Padre Tonino Falaguasta Nyabenda

 

Il Vangelo della 1a domenica di Quaresima (Luca 4, 1-13) ci parla di Gesù che resta nel deserto 40 giorni, tentato dal diavolo. “Non mangiò nulla in quei giorni e, quando furono terminati, ebbe fame” (Luca 4, 2). C’è pertanto allusione al popolo di Israele che passò 40 anni nel deserto e anche a tutta la nostra vita che è sempre insidiata dal “divisore”(= diavolo o satana) che ci vuole separare da Dio e dalla sua promessa. Tre sono le “fami” (plurale di fame) che l’uomo sperimenta: la fame riguardo alle cose, la fame riguardo alle persone e la fame riguardo a Dio. Gesù le ha superate tutt’e tre. Egli infatti rifiutò il potere politico (prima tentazione), rifiutò di fare un segno che obbligasse tutti a credergli (seconda tentazione) e di seguire la via umana (cioè satanica!) che evitasse la croce per ottenere il Regno. Noi, anche dopo il Battesimo, siamo posti di fronte a queste tentazioni fondamentali. Tutta la vita siamo tentati e dobbiamo manifestare la nostra fedeltà a Cristo. Egli è rimasto fedele ai fratelli, per obbedire a Dio suo Padre.
Siamo figli e figlie di Dio, grazie al Battesimo. Ma tutta la vita dobbiamo lottare per non essere succubi del tentatore che ci spinge a voler possedere noi stessi, gli altri e l’Altro (= Dio). Dobbiamo invece ricevere tutto come dono del Padre, amandolo quindi con riconoscenza. E inoltre, imitando Dio, dobbiamo amare gli altri come Dio ci ama (Matteo 25, 31-46). In questo modo distruggeremo le relazioni di violenza, di guerra, di sopraffazione, di dominio, di peccato e di morte per cercare e per promuovere nella nostra vita solo amore, carità e pace.

San Daniele Comboni (1831-1881) ha sempre cercato nella sua vita di diffondere l’amore di Dio e l’amore del prossimo, esattamente come Gesù ci ha insegnato, spiegandoci i due comandamenti più importanti per i suoi discepoli. “Amerai il Signore tuo Dio – ha detto il Signore …- e amerai il tuo prossimo come te stesso!” (Marco 12, 30-31). Ma poi san Giovanni chiosa: “Chi infatti non ama il proprio fratello che vede, non può amare Dio che non vede. E questo è il comandamento che abbiamo da lui: chi ama Dio, ami anche suo fratello” (1a Giovanni 4. 20-21). E cioè i due comandamenti si fondono assieme in uno solo.
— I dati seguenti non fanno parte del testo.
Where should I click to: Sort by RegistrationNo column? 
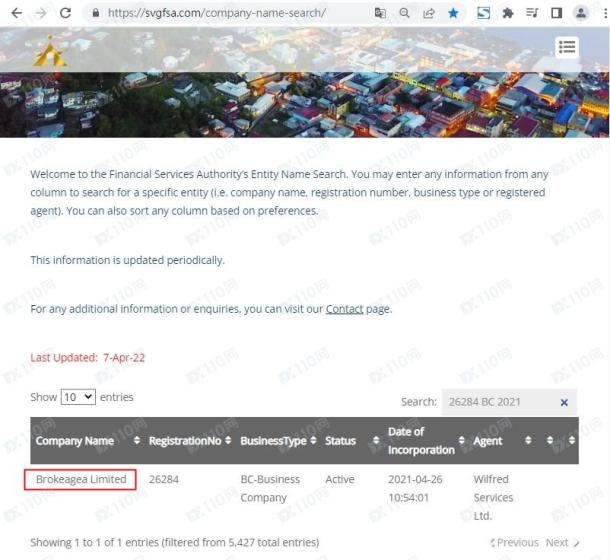pos(190,441)
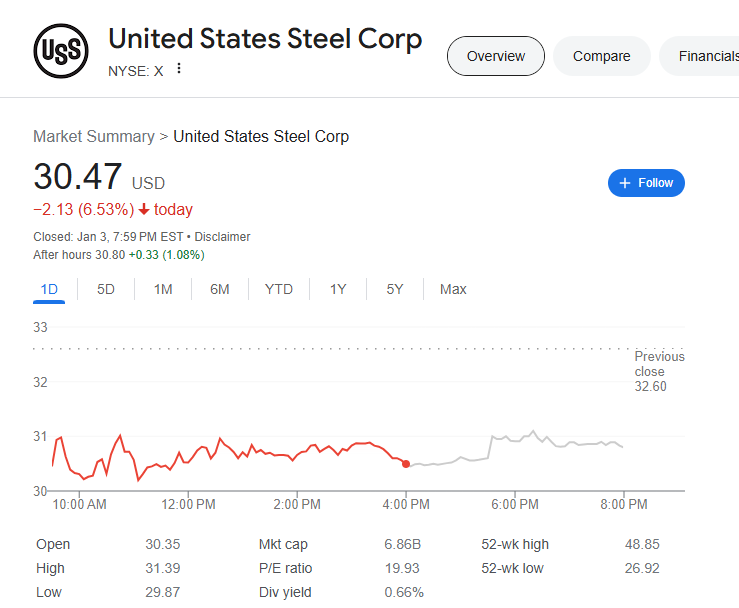This screenshot has height=608, width=739.
Task: Click the Previous close 32.60 label
Action: click(x=659, y=371)
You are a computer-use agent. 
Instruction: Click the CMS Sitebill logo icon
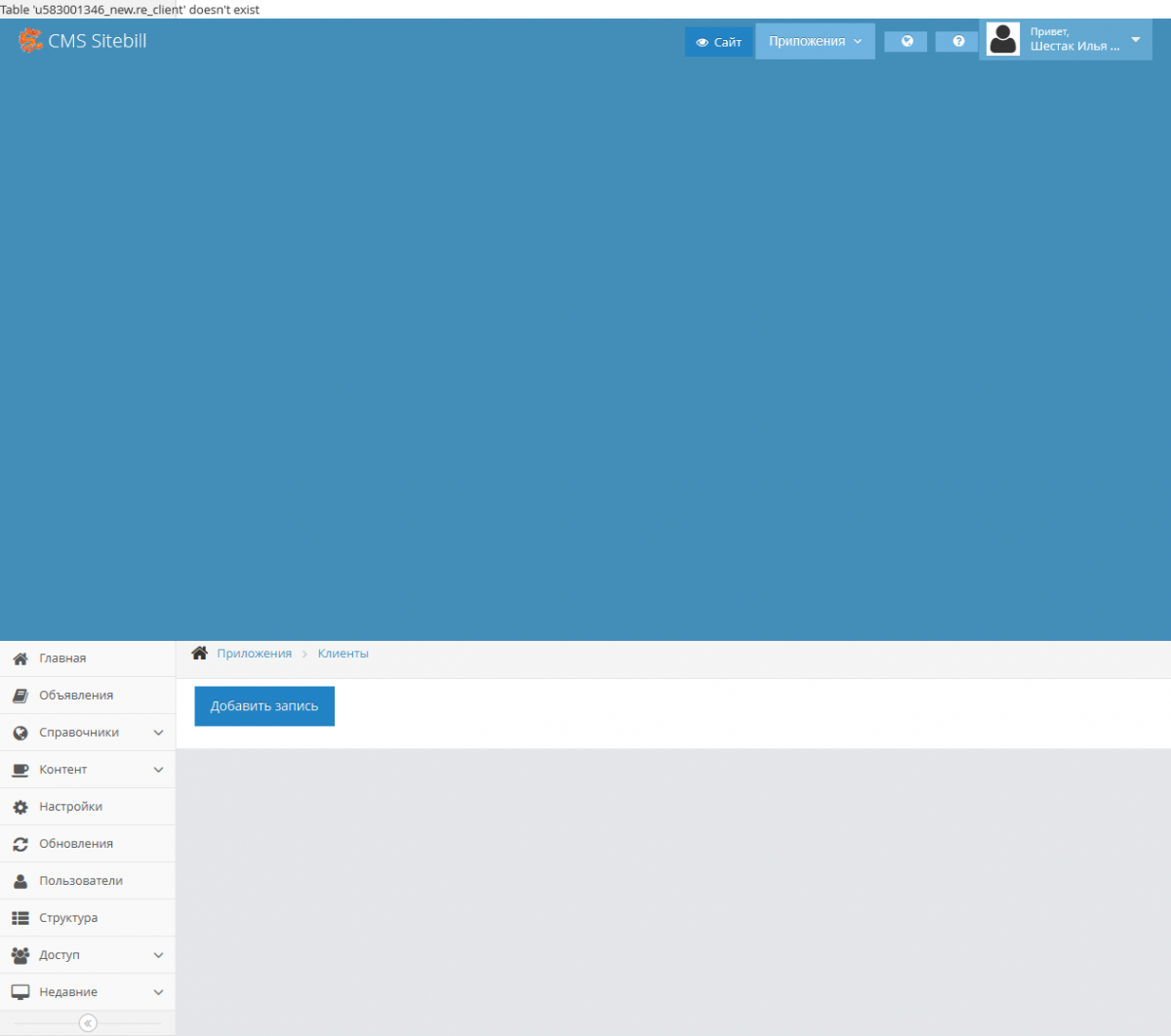click(30, 41)
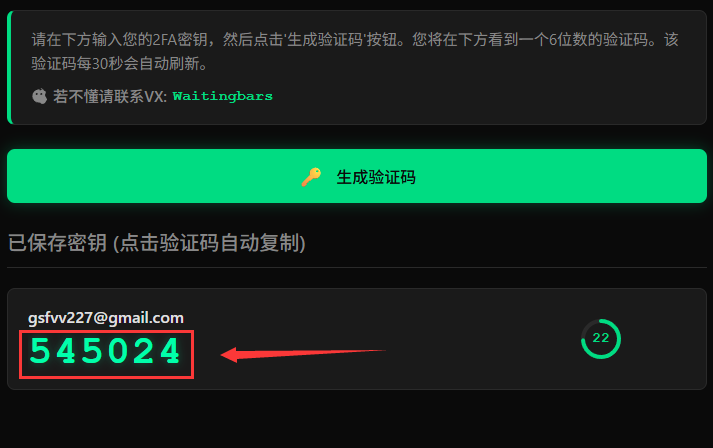Screen dimensions: 713x448
Task: Click the divider line under the heading
Action: [357, 267]
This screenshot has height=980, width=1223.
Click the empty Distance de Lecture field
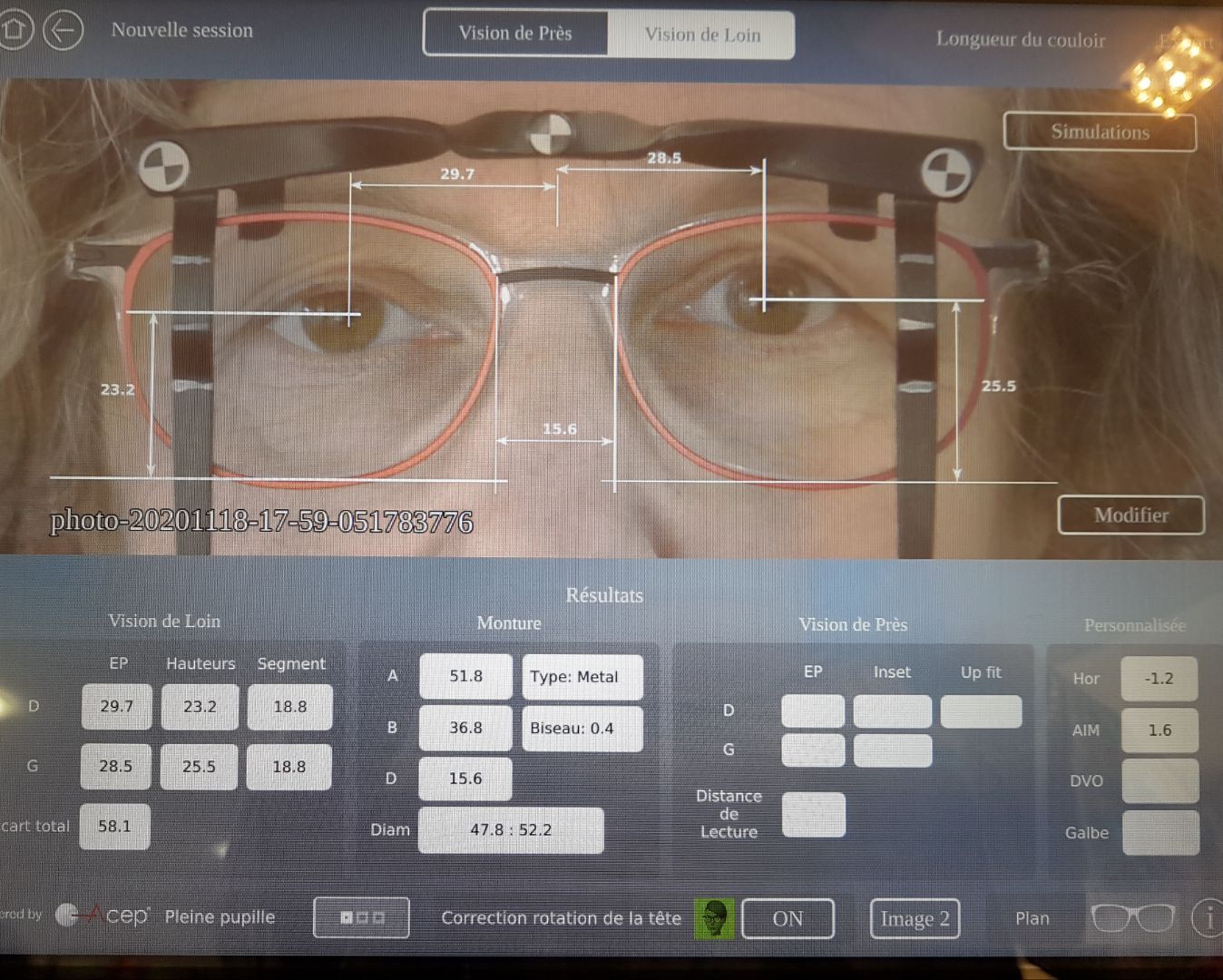tap(813, 814)
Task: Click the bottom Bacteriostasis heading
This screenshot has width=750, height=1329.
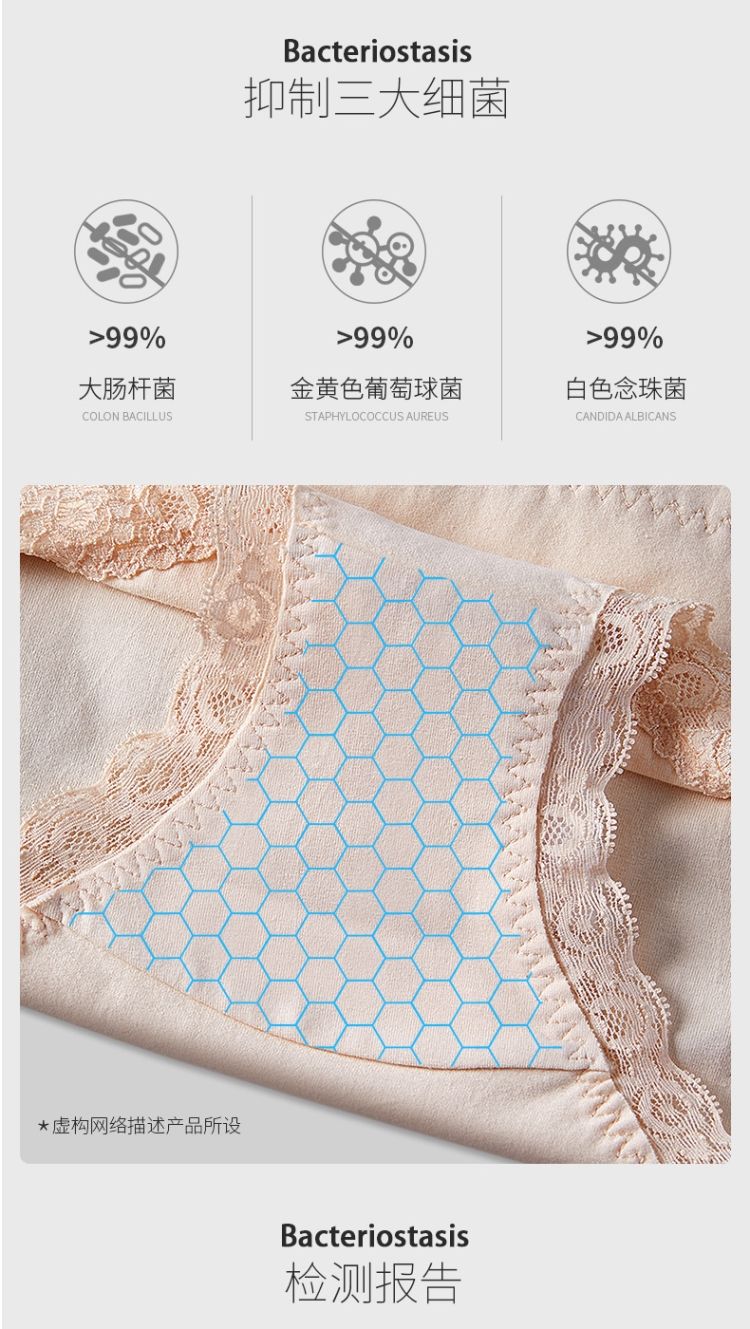Action: click(375, 1235)
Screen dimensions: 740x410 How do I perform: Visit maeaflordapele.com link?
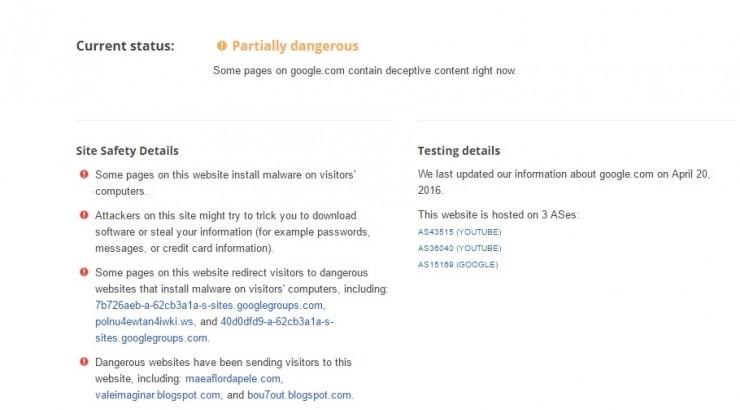[x=233, y=379]
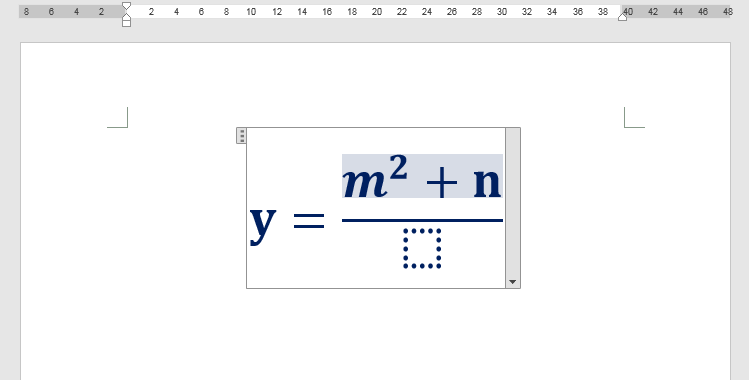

San Daniele Comboni così scriveva a suo cugino Eugenio, il 24 dicembre 1879, parlando di ciò che lo faceva lavorare in favore dei popoli dell’Africa Centrale: “Al mondo, grazie a Dio, non ho mai lasciato di amare la carità, e la vita del Missionario è carità”.
Infatti il vero discepolo di Gesù apre il cuore a tutti gli abitanti del Mondo, perché tutti sono chiamati a conoscere il Vangelo e a sperimentare l’amore di Dio, manifestato nel Cristo.